It was the highlight of my day. Fancy waking up to find yourself dead. I knew I was invisible, got that mastered long ago, but dead, never tried that before.
Still a bum, lots of walking, birdwatching, exploring rain forests, even a bit of body surfing earlier this year in Mexico. Unfortunately I have to work to pay for it, but no more than I really have to.
No running at all, legs packed up on me in 1988. Knees started aching badly. As my achilles were a total mess already, decided to call it a day. Big shame as I truly loved running. I wanted to run until I really did drop.
Two operations on achilles and calves kept me mobile but no help for running.
I met the real Zatopek in Budapest in 1982. I thought he was dead also, ooops.
The TAC XC in 1981 really was a fab field. The starter was Wilt Chamberlain, BIG guy. The field went off like a rocket, never experienced a start like it. I always preferred a slow start then work my way through. But for once I went with the leaders from the gun. A BIG BIG gamble but it worked. I had already gambled a lot on going to LA for the race. Not a lot of $$ in the kitty back then. But as I had done well in 1980 at Pocatello, I had to go back to win.
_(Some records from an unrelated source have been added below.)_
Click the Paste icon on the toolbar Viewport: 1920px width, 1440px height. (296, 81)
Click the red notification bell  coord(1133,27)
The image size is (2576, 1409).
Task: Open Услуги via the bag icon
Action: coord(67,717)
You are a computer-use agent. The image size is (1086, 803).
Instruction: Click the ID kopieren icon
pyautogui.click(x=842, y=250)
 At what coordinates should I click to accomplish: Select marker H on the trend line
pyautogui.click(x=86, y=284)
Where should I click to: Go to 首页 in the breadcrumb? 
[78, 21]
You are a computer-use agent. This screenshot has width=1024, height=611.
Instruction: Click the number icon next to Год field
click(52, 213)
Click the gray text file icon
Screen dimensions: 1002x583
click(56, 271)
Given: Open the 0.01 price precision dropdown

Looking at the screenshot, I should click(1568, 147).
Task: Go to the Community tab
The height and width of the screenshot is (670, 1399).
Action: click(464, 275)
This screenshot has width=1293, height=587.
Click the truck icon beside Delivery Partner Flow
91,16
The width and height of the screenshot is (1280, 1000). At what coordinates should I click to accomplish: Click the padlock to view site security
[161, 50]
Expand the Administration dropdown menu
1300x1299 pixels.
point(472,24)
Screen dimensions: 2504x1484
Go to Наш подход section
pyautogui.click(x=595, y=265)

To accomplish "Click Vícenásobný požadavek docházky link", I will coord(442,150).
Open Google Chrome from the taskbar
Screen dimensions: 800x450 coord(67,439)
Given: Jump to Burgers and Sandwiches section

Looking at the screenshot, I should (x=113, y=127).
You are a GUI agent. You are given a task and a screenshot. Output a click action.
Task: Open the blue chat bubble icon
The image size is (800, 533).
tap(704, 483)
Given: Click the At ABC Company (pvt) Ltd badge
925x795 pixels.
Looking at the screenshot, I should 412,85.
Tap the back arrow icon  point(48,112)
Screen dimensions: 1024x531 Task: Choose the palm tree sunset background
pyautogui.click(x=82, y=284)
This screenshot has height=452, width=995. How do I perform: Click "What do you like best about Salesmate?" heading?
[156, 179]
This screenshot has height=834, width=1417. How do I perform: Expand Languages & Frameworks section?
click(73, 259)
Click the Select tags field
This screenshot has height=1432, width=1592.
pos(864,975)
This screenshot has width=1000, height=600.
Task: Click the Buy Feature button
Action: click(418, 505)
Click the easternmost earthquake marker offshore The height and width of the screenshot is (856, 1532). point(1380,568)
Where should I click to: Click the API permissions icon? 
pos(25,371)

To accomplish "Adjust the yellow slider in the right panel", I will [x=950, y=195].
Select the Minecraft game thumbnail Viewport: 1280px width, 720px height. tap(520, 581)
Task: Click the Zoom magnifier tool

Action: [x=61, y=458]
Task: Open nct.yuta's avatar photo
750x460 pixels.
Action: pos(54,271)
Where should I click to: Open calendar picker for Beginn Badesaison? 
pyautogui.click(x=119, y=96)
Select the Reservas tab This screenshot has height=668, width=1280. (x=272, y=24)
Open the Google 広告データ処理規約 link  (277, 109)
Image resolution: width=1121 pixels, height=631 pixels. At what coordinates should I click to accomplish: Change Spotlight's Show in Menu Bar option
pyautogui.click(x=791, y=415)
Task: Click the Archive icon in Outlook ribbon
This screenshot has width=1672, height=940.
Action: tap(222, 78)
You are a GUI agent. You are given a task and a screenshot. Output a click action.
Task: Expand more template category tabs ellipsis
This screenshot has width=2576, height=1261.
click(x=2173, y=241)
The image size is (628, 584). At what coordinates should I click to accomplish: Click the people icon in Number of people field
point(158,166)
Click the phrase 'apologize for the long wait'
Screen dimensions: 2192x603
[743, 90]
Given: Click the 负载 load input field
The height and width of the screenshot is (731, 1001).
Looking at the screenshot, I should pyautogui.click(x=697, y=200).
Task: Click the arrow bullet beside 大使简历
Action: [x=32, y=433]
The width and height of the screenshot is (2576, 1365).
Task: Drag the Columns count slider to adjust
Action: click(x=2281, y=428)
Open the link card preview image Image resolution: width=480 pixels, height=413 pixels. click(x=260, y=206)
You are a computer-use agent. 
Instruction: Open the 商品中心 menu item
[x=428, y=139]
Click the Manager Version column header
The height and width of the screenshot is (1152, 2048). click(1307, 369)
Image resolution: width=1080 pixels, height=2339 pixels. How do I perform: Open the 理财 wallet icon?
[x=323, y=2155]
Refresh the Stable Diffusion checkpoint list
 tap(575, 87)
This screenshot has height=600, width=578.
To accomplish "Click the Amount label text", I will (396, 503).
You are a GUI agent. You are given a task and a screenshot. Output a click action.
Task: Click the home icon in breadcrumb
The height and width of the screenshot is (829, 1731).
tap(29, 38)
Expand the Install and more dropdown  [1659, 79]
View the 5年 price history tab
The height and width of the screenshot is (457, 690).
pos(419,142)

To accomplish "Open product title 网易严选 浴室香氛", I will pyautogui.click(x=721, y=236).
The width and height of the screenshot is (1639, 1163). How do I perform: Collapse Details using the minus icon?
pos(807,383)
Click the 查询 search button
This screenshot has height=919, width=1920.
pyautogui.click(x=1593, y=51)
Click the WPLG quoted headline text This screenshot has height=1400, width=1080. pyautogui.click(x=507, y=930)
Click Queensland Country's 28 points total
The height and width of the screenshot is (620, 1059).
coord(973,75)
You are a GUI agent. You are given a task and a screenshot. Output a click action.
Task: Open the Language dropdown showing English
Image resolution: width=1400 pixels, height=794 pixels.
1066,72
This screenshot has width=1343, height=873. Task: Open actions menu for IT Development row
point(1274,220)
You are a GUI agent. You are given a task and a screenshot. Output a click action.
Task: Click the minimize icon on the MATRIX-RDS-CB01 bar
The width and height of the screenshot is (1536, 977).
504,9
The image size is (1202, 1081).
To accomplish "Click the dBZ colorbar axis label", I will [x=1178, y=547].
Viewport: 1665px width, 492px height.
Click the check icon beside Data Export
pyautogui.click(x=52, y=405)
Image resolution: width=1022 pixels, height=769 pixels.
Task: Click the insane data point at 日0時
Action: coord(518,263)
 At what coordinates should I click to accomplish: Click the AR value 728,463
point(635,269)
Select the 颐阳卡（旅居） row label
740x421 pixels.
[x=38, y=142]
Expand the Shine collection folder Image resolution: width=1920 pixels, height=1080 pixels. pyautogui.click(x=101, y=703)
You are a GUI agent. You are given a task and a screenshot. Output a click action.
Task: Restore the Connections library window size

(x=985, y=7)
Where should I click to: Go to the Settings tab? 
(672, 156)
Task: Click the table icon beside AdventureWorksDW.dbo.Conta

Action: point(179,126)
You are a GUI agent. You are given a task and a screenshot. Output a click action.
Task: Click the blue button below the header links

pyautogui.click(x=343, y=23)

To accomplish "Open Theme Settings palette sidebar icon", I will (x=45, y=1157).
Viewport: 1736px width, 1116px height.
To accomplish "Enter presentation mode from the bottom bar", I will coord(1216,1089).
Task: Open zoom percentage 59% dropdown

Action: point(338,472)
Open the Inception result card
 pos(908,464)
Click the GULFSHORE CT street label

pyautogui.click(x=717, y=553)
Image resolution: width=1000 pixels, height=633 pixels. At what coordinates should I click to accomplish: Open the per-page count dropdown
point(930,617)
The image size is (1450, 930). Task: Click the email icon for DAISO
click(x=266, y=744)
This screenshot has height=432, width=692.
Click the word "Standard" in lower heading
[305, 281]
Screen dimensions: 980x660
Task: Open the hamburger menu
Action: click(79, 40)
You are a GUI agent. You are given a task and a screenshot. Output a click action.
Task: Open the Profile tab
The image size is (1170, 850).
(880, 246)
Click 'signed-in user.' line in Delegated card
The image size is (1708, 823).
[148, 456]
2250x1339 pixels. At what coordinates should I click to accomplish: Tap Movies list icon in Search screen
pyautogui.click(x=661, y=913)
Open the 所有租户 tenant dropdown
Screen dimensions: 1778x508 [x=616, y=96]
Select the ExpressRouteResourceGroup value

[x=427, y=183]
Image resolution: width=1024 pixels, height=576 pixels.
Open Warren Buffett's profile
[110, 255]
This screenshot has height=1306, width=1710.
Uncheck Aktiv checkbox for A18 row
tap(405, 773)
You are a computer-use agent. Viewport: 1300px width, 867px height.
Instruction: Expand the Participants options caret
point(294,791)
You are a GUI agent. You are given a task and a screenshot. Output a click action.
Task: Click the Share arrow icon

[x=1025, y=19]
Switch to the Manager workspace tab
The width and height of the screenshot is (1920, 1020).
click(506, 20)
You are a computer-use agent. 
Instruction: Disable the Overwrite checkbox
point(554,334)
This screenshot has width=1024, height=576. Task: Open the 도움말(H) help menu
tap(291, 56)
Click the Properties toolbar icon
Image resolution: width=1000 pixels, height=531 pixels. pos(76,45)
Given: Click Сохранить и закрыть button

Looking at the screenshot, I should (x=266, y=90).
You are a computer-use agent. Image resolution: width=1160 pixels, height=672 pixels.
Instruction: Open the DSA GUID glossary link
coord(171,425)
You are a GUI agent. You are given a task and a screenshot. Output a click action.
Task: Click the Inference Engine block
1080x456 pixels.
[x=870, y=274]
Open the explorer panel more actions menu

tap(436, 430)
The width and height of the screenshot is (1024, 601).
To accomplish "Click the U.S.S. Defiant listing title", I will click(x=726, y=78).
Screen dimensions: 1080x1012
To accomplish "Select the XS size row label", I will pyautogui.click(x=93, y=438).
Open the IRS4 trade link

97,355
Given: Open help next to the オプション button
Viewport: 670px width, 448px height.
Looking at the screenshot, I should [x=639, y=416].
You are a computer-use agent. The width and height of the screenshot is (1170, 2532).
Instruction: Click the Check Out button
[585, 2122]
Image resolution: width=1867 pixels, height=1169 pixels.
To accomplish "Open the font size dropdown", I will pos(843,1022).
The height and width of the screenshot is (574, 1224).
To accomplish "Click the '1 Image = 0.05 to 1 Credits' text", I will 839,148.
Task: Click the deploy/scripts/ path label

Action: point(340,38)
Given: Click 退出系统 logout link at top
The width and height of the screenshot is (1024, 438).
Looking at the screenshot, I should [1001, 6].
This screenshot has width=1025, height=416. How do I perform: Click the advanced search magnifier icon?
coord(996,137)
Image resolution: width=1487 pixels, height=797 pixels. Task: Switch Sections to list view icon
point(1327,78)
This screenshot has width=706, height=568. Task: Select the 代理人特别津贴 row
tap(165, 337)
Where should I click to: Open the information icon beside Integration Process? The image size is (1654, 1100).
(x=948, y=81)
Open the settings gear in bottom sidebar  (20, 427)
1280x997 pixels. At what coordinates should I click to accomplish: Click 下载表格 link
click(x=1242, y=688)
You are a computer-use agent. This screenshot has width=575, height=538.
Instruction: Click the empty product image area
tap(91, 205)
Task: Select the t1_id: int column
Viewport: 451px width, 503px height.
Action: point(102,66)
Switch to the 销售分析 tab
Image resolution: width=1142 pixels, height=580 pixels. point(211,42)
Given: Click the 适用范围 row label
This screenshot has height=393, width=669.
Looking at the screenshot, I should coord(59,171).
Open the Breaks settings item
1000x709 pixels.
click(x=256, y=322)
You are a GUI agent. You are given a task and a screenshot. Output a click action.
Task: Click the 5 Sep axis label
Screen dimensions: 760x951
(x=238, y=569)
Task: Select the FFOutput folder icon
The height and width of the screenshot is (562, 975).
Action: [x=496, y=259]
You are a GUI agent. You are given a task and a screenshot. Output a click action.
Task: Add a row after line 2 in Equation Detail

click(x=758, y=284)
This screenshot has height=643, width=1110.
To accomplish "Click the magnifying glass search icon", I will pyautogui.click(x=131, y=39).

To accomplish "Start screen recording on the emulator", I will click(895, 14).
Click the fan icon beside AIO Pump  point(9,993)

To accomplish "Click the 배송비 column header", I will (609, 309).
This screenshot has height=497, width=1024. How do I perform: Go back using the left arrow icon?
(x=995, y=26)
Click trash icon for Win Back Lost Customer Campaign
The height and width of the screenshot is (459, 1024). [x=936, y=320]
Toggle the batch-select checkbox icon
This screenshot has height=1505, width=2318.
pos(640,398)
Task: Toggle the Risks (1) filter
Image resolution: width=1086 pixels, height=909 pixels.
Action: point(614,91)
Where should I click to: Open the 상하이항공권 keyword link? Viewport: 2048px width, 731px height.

Sounds arrogant but that was the plan. Having Alberto there was icing on the cake. The atrocious weather, rain all night and day was ideal for me, lovely cool conditions, fabulous running surface, I loved racing on US golf courses. The muddy UK XC courses at the time were totally unsuitable to me.
Finishing the race my excitement got the better of me. Any negative comments were aimed at the media not Alberto. I was sick to death of them making him out to be so incredible. He certainly was a great marathoner, no problems there. My comments were totally lost on the gentlemen of the press. The same thing happened with Ovett/Coe/Cram/Thompson, all incredible athletes but the media really do overdo it.
Anybody can be beaten! A lot of western athletes seem not to know this and the Africans kick their butts everytime. My attitude was a long term learning curve. I'd lose, learn from my weaknesses, analyse the opposition, then come back and win. Worked for years. Total belief in ones abilities is needed, just needs time, experience.
Well, I hope that answers a few questions, poses a few more? This is what I love about the internet, cuts out the middleman (media) and their version of the truth.